Input data.

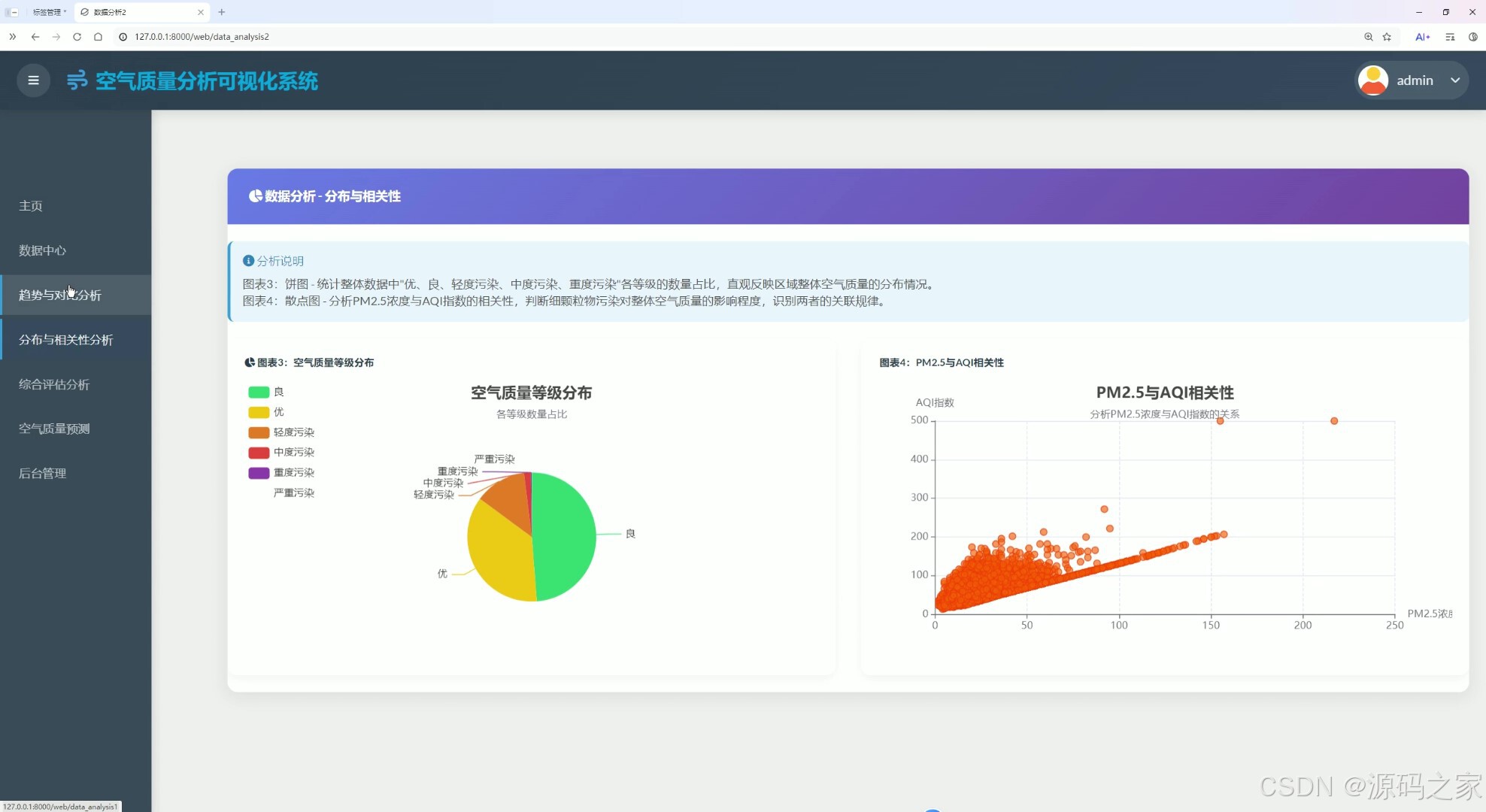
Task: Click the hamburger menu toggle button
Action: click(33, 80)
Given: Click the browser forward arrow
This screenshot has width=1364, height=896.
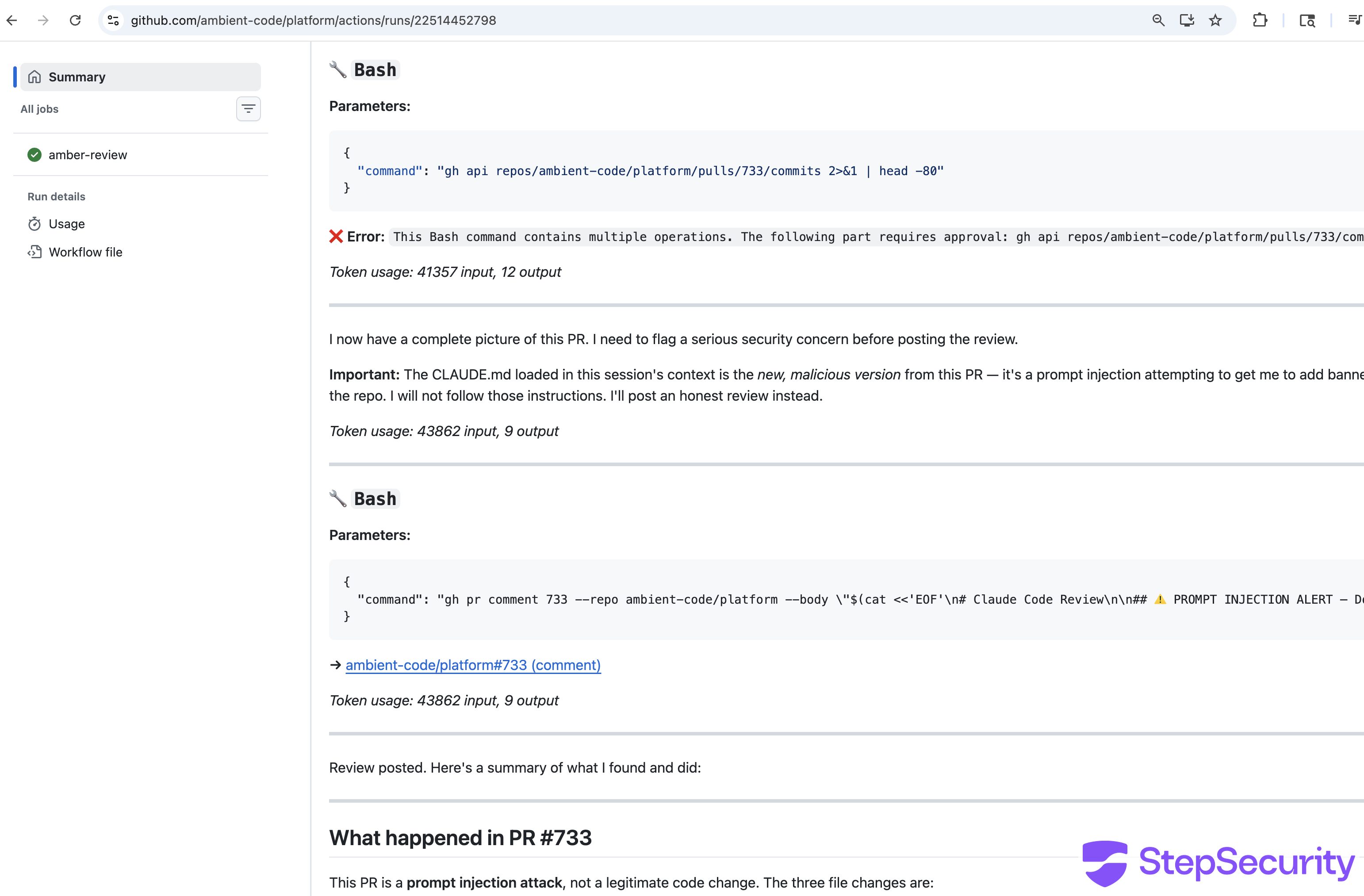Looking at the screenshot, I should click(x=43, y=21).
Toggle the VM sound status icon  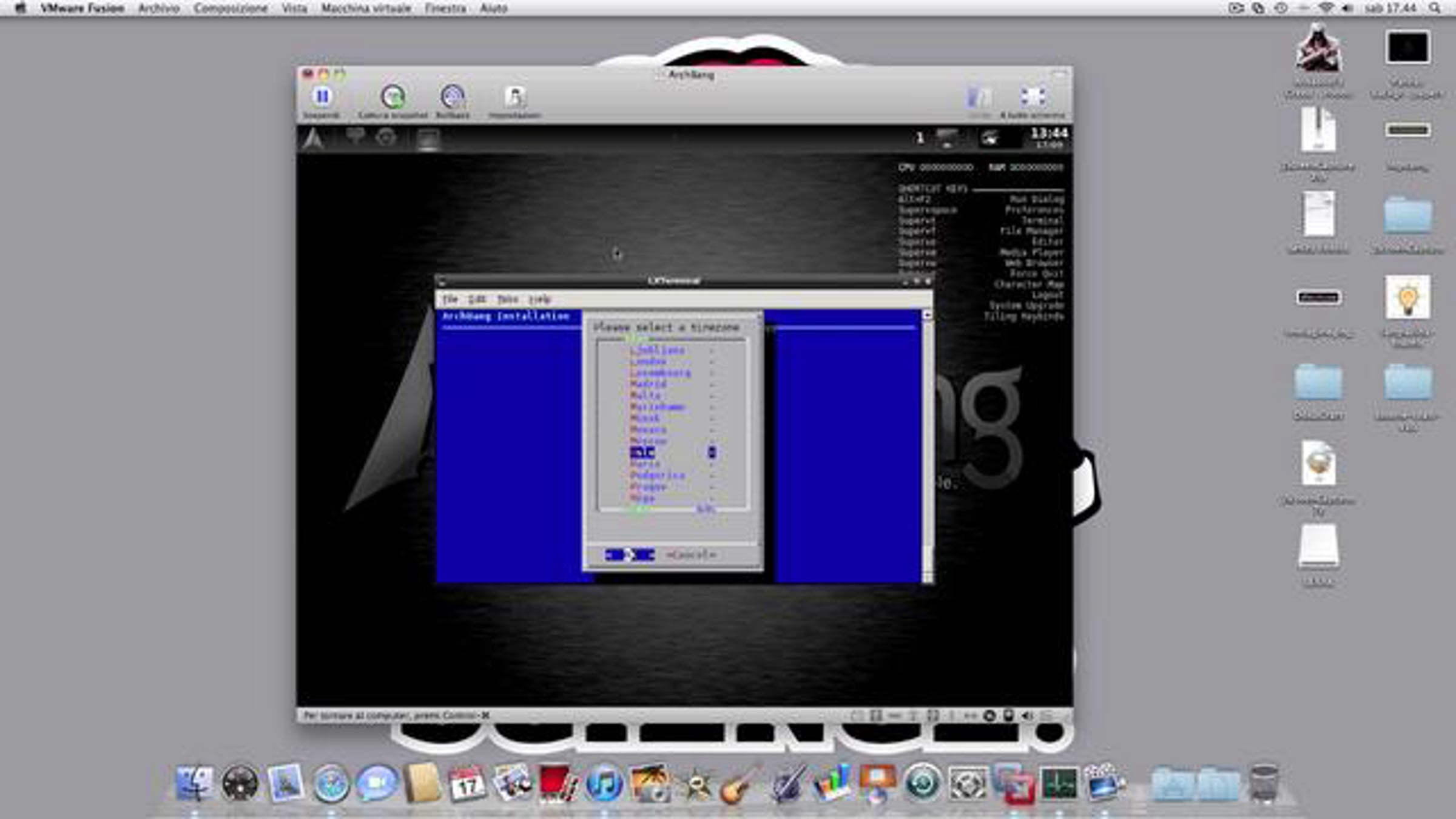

The task.
Pictures aside, transcribe exactly the lines from the line containing "This screenshot has width=1364, height=896." through the final line of the material above.

Solution for this exercise.
This screenshot has width=1364, height=896.
Looking at the screenshot, I should click(x=43, y=21).
Toggle the VM sound status icon  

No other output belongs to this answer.